EXERCISE MATERIAL START
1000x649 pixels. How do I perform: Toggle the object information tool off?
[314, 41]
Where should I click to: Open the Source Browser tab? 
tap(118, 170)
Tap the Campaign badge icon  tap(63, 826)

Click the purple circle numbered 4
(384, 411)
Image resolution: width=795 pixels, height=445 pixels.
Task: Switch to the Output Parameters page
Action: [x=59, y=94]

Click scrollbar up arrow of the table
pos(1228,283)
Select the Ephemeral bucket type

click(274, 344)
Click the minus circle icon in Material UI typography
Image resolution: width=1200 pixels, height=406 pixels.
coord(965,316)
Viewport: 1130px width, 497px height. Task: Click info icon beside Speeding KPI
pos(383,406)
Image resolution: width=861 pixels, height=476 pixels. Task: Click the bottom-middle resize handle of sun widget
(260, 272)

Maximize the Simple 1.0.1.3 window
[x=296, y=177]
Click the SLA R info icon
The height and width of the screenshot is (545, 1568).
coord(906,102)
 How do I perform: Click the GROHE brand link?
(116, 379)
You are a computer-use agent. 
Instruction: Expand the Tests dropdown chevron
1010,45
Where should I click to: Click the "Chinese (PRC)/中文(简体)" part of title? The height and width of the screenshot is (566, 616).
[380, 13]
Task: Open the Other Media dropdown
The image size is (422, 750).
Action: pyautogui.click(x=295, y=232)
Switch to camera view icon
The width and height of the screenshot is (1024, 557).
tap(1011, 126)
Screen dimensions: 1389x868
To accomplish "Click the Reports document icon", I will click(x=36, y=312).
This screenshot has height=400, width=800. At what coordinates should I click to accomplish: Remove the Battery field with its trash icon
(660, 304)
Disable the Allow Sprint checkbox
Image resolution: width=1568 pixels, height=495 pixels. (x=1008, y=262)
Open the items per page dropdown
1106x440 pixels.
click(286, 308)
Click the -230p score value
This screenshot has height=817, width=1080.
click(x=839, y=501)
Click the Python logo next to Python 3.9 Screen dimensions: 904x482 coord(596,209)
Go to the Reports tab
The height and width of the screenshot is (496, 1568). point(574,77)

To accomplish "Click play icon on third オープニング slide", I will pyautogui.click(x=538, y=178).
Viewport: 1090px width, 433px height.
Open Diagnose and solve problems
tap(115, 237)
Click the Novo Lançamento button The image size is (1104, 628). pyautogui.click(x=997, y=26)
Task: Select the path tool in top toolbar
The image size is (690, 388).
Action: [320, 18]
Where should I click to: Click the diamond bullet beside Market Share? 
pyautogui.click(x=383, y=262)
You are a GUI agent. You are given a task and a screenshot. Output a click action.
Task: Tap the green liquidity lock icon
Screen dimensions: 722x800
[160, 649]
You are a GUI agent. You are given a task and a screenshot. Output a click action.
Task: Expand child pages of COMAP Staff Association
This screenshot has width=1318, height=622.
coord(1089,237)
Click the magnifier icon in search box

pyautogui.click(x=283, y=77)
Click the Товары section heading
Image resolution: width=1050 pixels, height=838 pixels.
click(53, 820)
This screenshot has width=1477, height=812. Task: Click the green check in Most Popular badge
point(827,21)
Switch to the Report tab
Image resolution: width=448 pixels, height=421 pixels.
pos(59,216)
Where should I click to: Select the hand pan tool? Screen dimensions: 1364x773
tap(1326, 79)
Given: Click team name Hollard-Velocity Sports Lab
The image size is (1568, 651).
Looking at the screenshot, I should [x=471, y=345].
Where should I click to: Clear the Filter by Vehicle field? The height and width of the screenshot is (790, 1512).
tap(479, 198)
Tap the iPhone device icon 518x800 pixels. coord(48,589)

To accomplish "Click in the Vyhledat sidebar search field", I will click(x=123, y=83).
EXERCISE MATERIAL END
● YOUR OBJECTIVE
Only lines containing the word "will" should appear in the answer, and every such line from the records above must be there.

● ANSWER BELOW
To accomplish "Click the Reports document icon", I will click(x=36, y=312).
To accomplish "Click play icon on third オープニング slide", I will pyautogui.click(x=538, y=178).
To accomplish "Click in the Vyhledat sidebar search field", I will click(x=123, y=83).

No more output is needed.